## Problem to solve
Look through the records below for the line holding "970x432 pixels.". Write it out exactly, with each following line through the line holding "Click the red arrow pointing at globe".

## Data records
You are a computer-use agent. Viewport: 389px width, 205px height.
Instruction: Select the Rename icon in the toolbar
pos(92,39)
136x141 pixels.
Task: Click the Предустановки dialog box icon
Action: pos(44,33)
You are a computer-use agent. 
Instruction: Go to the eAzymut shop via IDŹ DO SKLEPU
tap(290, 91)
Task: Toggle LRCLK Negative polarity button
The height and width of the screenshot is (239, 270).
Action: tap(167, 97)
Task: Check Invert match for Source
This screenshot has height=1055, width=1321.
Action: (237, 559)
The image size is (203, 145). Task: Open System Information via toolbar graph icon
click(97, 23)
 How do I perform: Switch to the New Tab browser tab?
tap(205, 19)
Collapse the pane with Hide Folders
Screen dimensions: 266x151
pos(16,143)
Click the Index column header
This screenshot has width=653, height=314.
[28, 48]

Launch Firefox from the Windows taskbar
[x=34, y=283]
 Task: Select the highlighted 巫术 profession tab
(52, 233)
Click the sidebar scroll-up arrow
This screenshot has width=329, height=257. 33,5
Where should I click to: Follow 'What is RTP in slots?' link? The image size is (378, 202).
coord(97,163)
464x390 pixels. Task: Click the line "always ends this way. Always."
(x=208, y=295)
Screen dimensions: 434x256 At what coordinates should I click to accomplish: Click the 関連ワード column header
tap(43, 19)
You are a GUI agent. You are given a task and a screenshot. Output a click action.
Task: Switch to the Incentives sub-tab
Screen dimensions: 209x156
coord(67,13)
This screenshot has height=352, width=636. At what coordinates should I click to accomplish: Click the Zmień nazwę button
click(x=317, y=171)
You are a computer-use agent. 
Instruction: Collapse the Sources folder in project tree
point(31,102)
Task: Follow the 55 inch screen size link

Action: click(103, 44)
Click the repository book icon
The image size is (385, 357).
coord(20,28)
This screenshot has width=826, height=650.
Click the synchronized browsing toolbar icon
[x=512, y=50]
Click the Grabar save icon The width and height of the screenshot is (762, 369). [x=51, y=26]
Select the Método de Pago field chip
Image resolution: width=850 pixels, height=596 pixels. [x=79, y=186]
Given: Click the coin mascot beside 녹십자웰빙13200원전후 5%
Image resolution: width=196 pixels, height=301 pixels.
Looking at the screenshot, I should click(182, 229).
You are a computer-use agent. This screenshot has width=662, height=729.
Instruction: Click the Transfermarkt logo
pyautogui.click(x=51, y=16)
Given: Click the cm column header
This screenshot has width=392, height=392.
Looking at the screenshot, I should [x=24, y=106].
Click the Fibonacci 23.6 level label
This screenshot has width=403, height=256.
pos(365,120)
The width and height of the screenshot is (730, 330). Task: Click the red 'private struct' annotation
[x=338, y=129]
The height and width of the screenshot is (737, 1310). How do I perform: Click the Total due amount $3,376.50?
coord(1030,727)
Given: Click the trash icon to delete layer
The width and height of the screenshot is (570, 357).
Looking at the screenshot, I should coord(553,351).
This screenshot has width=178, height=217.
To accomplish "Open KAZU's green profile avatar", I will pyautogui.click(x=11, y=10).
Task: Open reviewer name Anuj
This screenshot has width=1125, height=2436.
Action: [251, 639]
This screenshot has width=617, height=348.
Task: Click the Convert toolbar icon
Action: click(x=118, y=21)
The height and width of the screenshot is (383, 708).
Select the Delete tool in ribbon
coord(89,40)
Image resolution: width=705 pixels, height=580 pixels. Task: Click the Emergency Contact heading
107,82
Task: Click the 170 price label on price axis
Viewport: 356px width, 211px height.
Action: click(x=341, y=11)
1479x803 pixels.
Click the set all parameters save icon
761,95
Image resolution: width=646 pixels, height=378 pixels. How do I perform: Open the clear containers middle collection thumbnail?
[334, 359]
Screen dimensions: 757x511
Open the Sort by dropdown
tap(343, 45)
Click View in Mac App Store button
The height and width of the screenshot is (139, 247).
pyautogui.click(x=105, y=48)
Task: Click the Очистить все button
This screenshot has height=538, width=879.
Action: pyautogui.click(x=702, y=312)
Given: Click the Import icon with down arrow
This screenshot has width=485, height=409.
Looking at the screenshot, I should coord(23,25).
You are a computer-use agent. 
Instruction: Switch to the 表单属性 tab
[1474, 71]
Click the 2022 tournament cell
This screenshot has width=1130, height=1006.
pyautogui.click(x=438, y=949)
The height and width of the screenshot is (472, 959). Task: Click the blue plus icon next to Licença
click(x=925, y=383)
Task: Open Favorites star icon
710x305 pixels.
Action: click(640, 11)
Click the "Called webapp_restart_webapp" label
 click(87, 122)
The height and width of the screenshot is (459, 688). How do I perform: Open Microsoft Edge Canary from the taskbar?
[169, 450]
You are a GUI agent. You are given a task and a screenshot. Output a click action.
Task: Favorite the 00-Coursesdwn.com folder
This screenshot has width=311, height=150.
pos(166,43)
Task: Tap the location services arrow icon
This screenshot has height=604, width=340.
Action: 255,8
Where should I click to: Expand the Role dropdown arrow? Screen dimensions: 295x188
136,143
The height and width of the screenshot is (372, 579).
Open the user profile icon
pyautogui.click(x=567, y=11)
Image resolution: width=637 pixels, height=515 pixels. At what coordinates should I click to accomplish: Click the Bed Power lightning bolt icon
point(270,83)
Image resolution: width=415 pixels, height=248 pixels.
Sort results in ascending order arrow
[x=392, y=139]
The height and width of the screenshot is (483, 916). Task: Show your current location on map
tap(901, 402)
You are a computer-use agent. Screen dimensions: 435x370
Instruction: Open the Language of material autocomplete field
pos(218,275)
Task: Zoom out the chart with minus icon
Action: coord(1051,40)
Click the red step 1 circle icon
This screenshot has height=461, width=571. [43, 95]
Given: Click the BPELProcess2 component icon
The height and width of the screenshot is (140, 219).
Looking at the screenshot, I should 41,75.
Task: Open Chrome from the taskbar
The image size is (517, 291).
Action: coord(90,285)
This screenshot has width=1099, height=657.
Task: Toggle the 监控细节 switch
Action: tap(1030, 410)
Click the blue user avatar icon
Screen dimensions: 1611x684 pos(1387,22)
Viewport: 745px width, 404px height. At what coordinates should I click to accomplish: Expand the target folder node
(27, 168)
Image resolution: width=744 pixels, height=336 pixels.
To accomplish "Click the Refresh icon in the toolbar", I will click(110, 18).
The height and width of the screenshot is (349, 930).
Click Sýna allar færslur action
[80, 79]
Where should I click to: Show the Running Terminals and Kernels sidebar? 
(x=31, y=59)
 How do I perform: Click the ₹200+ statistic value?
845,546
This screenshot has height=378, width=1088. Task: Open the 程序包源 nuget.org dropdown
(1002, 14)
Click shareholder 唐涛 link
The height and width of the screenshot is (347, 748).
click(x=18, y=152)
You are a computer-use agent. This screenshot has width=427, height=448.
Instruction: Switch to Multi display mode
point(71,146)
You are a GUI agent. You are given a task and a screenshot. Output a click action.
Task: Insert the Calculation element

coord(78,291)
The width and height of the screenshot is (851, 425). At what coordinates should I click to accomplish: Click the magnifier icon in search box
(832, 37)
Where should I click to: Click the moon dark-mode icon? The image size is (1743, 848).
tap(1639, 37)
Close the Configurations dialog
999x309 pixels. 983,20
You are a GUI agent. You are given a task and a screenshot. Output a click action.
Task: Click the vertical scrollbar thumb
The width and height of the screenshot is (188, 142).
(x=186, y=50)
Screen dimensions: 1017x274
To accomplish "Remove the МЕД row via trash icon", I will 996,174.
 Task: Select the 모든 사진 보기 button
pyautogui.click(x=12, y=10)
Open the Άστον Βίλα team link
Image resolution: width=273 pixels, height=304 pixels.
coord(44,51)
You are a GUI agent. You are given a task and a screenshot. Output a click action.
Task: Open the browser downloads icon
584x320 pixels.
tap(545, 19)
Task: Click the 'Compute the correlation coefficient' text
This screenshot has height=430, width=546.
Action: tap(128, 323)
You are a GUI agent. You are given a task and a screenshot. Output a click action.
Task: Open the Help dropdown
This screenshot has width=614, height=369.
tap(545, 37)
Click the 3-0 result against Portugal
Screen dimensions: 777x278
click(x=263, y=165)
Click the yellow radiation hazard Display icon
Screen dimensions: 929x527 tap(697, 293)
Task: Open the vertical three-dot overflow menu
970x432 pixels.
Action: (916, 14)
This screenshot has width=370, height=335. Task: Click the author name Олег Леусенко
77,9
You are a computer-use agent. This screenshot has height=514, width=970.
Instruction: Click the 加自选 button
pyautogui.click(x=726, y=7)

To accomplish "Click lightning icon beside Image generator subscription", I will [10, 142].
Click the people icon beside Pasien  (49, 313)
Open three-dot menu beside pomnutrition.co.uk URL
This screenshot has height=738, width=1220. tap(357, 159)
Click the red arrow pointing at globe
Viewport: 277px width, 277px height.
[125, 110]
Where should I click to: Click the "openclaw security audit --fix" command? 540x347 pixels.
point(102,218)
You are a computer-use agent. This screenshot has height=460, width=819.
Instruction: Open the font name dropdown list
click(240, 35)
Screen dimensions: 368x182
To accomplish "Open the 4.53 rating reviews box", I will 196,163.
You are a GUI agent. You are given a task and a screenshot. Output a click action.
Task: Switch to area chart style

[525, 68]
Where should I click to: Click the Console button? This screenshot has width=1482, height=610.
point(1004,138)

## Response area
970x432 pixels.
Action: (916, 14)
This screenshot has width=370, height=335. Task: Click the author name Олег Леусенко
77,9
You are a computer-use agent. This screenshot has height=514, width=970.
Instruction: Click the 加自选 button
pyautogui.click(x=726, y=7)

To accomplish "Click lightning icon beside Image generator subscription", I will [10, 142].
Click the people icon beside Pasien  (49, 313)
Open three-dot menu beside pomnutrition.co.uk URL
This screenshot has height=738, width=1220. tap(357, 159)
Click the red arrow pointing at globe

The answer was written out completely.